On May 3, 2019, Cressman went missing from her home and attempted suicide by overdose, after having left a suicide note for her husband. (ECF No. 53 at ¶ 91). In trying to locate her, Cressman's husband found text messages on Cressman's iWatch indicating a sexual relationship had occurred between her and LG. (Id. at ¶ 92). Also while Cressman was missing, LG became upset and confessed to Plaintiff that Cressman had been sexually abusing him in secret since September 2018. (Id. at ¶ 93). This was the first time LG had reported this abuse to anyone after having consistently denied it previously. (Id. at ¶ 94). LG admitted that Cressman had been pressuring him to lie to investigators about their relationship and even took a gun out of a nightstand in her bedroom and told LG that “if you ever tell anyone, I will kill you and kill myself before the cops can get me.” (ECF No. 68 at ¶ 185).

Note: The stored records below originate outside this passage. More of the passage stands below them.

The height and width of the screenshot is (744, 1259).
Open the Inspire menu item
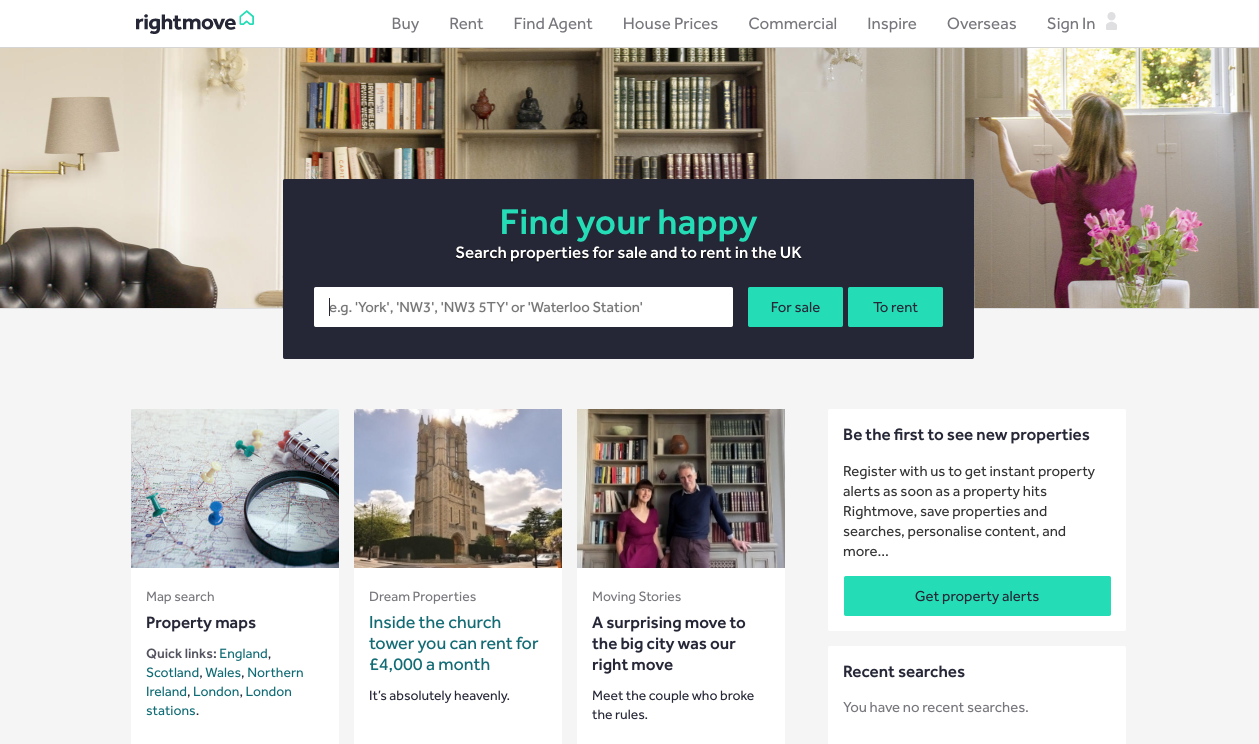click(892, 24)
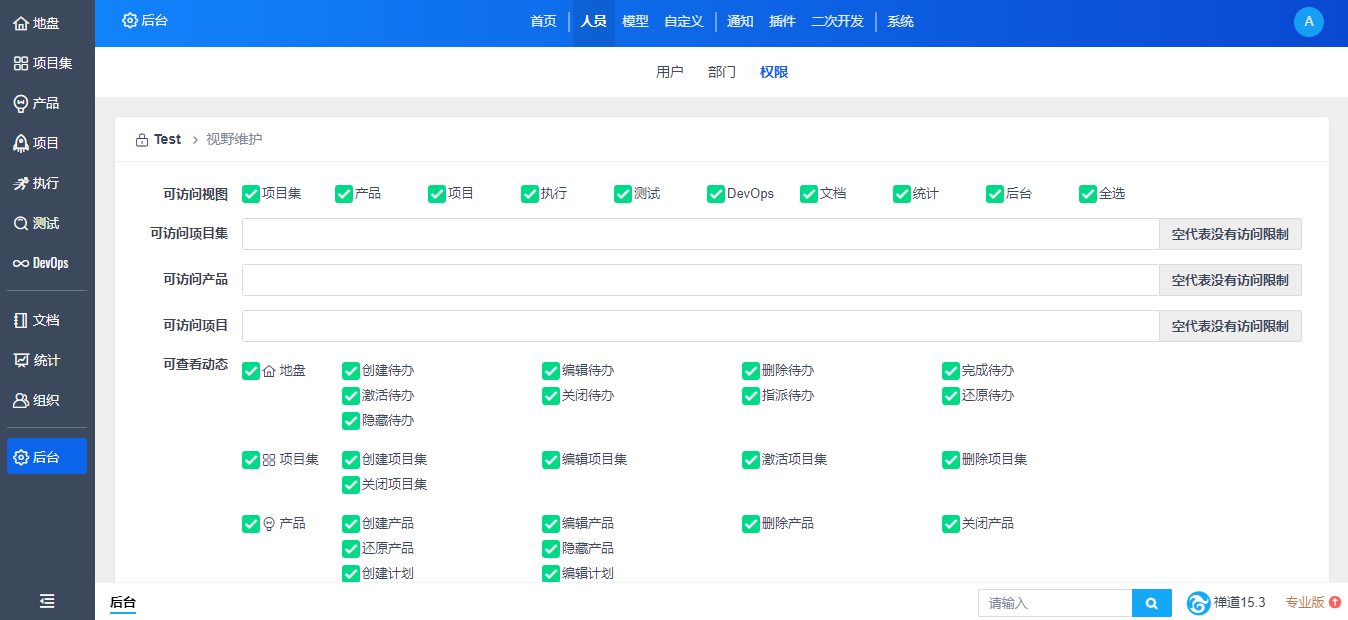Image resolution: width=1348 pixels, height=620 pixels.
Task: Open 产品 section in sidebar
Action: (x=37, y=103)
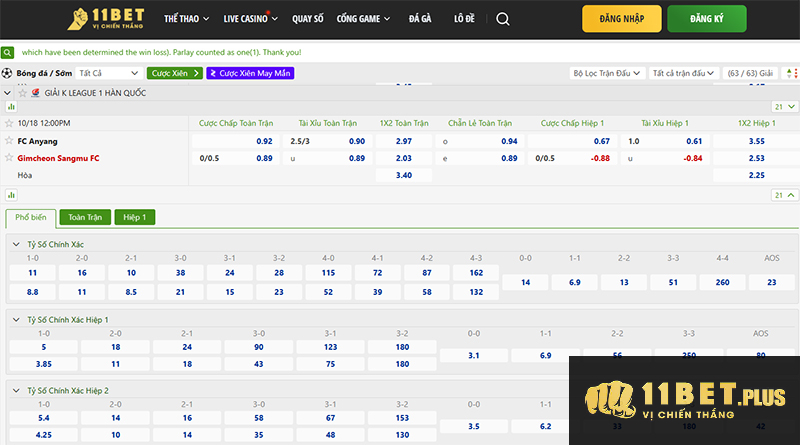Click the green announcement icon beside ticker
The image size is (800, 445).
(x=8, y=51)
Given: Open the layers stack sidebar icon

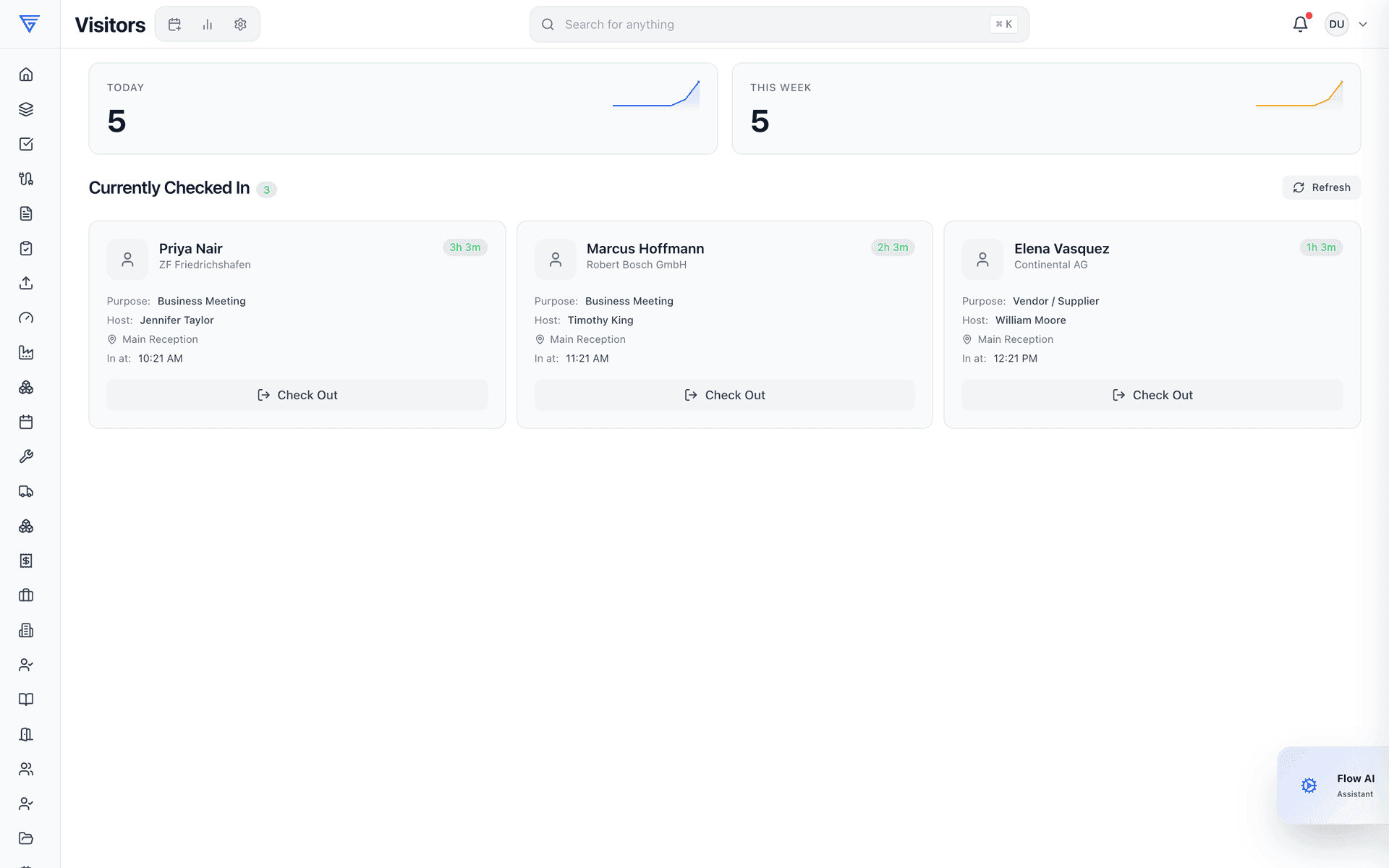Looking at the screenshot, I should coord(26,109).
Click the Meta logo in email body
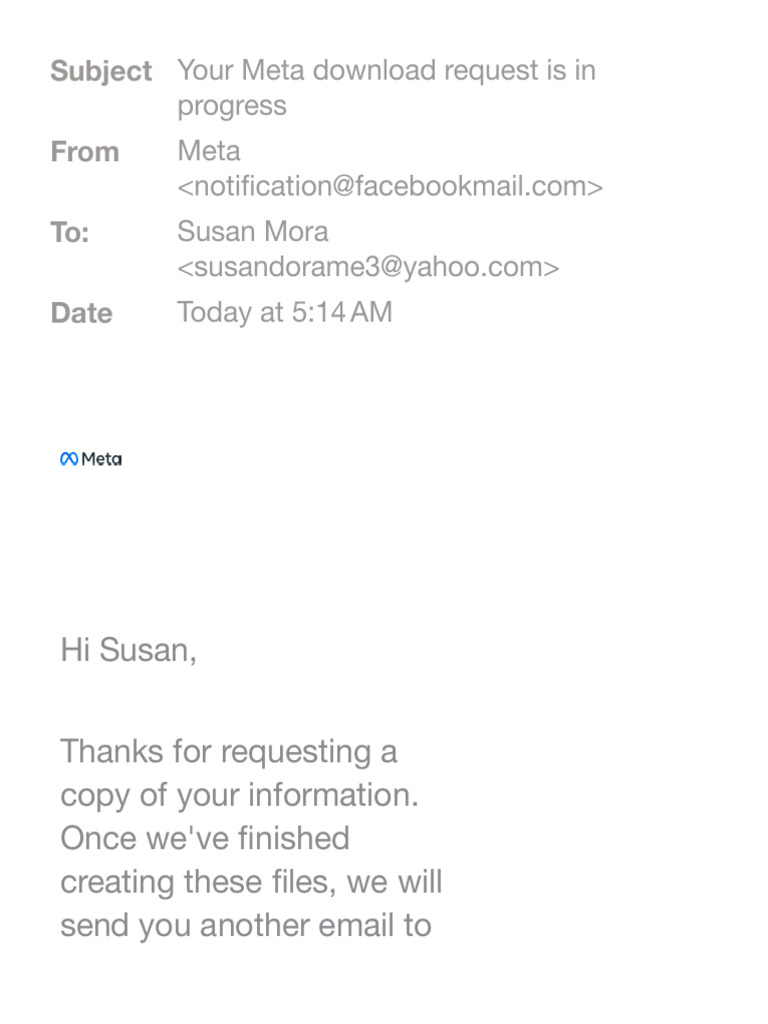 coord(91,459)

Both Cressman and LG subsequently confirmed that the sexual contact between them occurred at Cressman's home or family farm, and at Plaintiff's home. (ECF No. 53 at ¶ 95). Cressman was ultimately convicted of three counts of Statutory Sexual Assault on February 16, 2021, and sentenced to serve five to ten years in prison. (Id. at ¶ 96; ECF No. 58-26).

C. Discussion

1. Fourteenth Amendment Deliberate Indifference

The Third Circuit has recognized that “a teacher's sexual molestation of a student is an intrusion of the schoolchild's bodily integrity” in violation of the Fourteenth Amendment, and that a student can sue a school district under 42 U.S.C. § 1983 for failing to protect him from sexual abuse by staff. Stoneking v. Bradford Area Sch. Dist., 882 F.2d 720, 726-27 (3d Cir. 1989), cert. denied, 493 U.S. 1044 (1990).

“To establish liability under Section 1983 plaintiff must show that (1) the school district's policy, practice, or custom played an affirmative role in bringing about the sexual abuse and (2) the school district acted with deliberate indifference to that abuse.” Doe v. Boyertown Area Sch. Dist., 10 F.Supp.3d 637, 650 (E.D. Pa. 2014), citing Black by Black v. Indiana Area Sch. Dist., 985 F.2d 707, 712 (3d Cir. 1993) and Stoneking, 882 F.2d at 725. Here, Defendants assert that Plaintiff “has not pointed to any policy, practice or custom that played an affirmative role in Cressman's abuse of LG” and “has not pointed to a single instance of deliberate indifference.” (ECF No. 72, at p. 6).

In order to succeed on a Section 1983 policy, practice, or custom claim, the plaintiff must demonstrate that “school officials ... maintained] a custom, practice or usage that communicate[d] condonation or authorization of assaultive behavior.” Dipippa v. Union Sch. Dist., 819 F.Supp.2d 435, 441 (W.D. Pa. 2011), citing Stoneking, 882 F.2d at 730) (internal quotations omitted). Additionally, “a plaintiff must establish that a supervisory official or final policy maker of the school district, with actual knowledge of similar conduct in the past, acted with deliberate indifference in response thereto.” Id., citing Gottlieb v. Laurel Highlands Sch. Dist., 272 F.3d 168, 176 (3d Cir. 2001).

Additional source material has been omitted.